In his paper “The Perceptron: A Perceiving and Recognizing Automaton”, Rosenblatt shows the new avatar of McCulloch-Pitts neuron – ‘Perceptron’ that had true learning capabilities to do binary classification on it’s own. This inspires the revolution in research of shallow neural network for years to come, till first AI winter.

## Backpropagation with Chain Rule

Stuart Dreyfus in his paper, *“The numerical solution of variational problems” *shows a backpropagation model that uses simple derivative chain rule, instead of dynamic programming which earlier backpropagation models were using. This is yet another small step that strengthens the future of deep learning.

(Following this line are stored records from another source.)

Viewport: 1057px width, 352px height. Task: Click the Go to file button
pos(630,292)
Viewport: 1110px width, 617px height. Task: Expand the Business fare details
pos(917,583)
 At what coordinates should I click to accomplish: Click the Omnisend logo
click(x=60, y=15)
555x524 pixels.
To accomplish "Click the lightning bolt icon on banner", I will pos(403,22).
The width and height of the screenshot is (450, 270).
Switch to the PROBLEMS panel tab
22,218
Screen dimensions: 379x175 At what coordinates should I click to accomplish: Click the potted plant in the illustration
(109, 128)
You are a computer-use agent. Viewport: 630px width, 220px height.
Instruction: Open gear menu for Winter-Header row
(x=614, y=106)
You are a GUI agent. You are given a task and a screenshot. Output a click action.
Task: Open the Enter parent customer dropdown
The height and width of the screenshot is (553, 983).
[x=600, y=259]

## Birth of Multilayer Neural Network

Alexey Grigoryevich Ivakhnenko along with Valentin Grigorʹevich Lapa, creates hierarchical representation of neural network that uses polynomial activation function and are trained using Group Method of Data Handling (GMDH). It is now considered as the first ever multi-layer perceptron and Ivakhnenko is often considered as father of deep learning.

## The Fall of Perceptron

Marvin Minsky and Seymour Papert publishes the book “Perceptrons” in which they show that Rosenblatt’s perceptron cannot solve complicated functions like XOR. For such function perceptrons should be placed in multiple hidden layers which compromises perceptron learning algorithm. This setback triggers the winter of neural network research.

## Neocognitron – First CNN Architecture

Kunihiko Fukushima comes up with Neocognitron, the first convolutional neural network architecture which could recognize visual patterns such as handwritten characters.

## NetTalk – ANN Learns Speech

Terry Sejnowski creates NeTalk, a neural network which learns to pronounce written English text by being shown text as input and matching phonetic transcriptions for comparison.

## Implementation of Backpropagation

Geoffrey Hinton, Rumelhart, and Williams in their paper “Learning Representations by back-propagating errors” show the successful implementation of backpropagation in the neural network. It opened gates for training complex deep neural network easily which was the main obstruction in earlier days of research in this area.

## CNN using Backpropagation

Yann LeCun uses backpropagation to train convolutional neural network to recognize handwritten digits. This is a breakthrough moment as it lays the foundation of modern computer vision using deep learning.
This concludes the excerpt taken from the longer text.